What would you do if I told you that you could travel anywhere, do anything and see anyone even during quarantine?

What if I told you you could pluck stars from the sky, even when the skies are foggy, that you could fly without wings, climb the highest mountain and see a vista of the entire world below? 

This might sound too good to be true, but the reality is the entire fabric of existence is at your fingertips. And the only thing you need to unlock it is your imagination.

Don’t turn away. I imagine that you are probably tired of reading a thousand opinions and columns on how to spend your time, how to stay connected to your friends even with social distancing, how to stay sane with online classes and everything in between. This is not that kind of column. However, this is not my first experience with a “quarantine” of sorts, and I wish to share with you how I endured the first time round. 

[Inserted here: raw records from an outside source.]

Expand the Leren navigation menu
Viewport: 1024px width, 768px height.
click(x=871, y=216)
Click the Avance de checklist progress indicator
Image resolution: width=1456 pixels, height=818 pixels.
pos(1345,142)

I have written in previous columns that my family and I were homeless when I was younger, and that we lived in empty homes in exchange for keeping them clean for realtors. In this prior reality, my family and I did not have much choice but to “quarantine.” There was no choice between staying home or going to the beach, or even the supermarket, to escape. We were often stuck for days in houses that did not have running water, with bags of beans as our only food. I remember times when my family and I had to drive to a gas station thirty minutes away to fill up jugs full of water, and times when my sisters and I slept on rolled up towels on the floor because we did not have beds or pillows. It is a testament to the strength of my parents that I survived these days. It is also a testament to the human imagination. 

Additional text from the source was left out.